Please arrange the listing from the line with "Given: Click the" up to and including the line with "Switch pricing toggle to Units" as a numbered list, leaving out blank lines. Keep the pictures out of your answer.

**STORED DATA**
┌──
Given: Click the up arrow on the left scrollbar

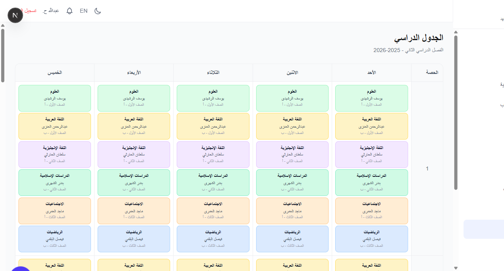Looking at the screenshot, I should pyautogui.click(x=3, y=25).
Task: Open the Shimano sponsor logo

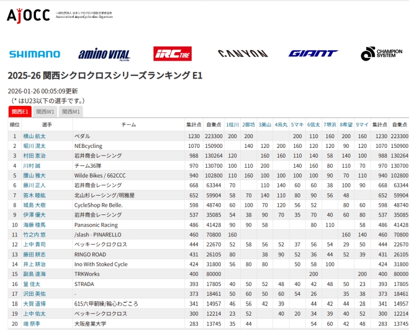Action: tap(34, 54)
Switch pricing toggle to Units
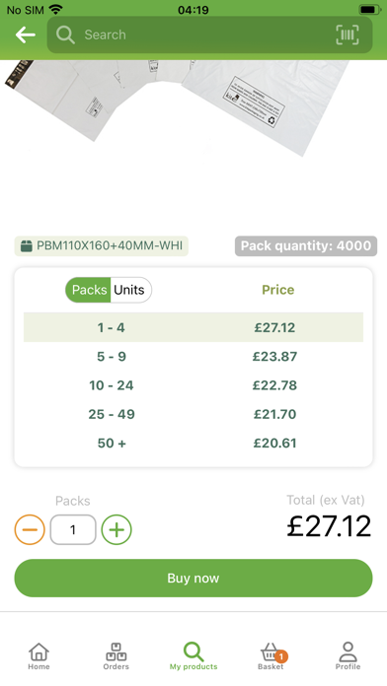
└──
┌──
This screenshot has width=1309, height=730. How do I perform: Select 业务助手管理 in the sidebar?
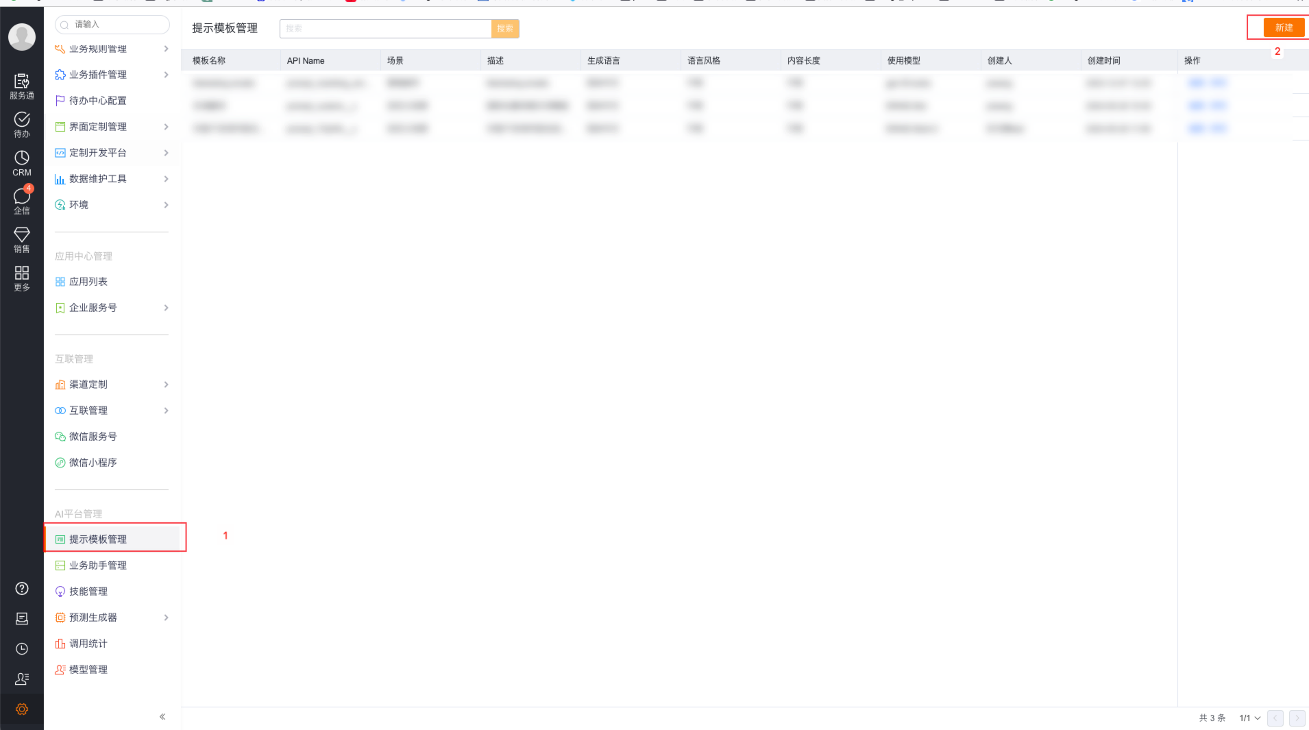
└──
**THE RESPONSE**
1. Given: Click the up arrow on the left scrollbar
2. Looking at the screenshot, I should pyautogui.click(x=3, y=25).
3. Task: Open the Shimano sponsor logo
4. Action: tap(34, 54)
5. Switch pricing toggle to Units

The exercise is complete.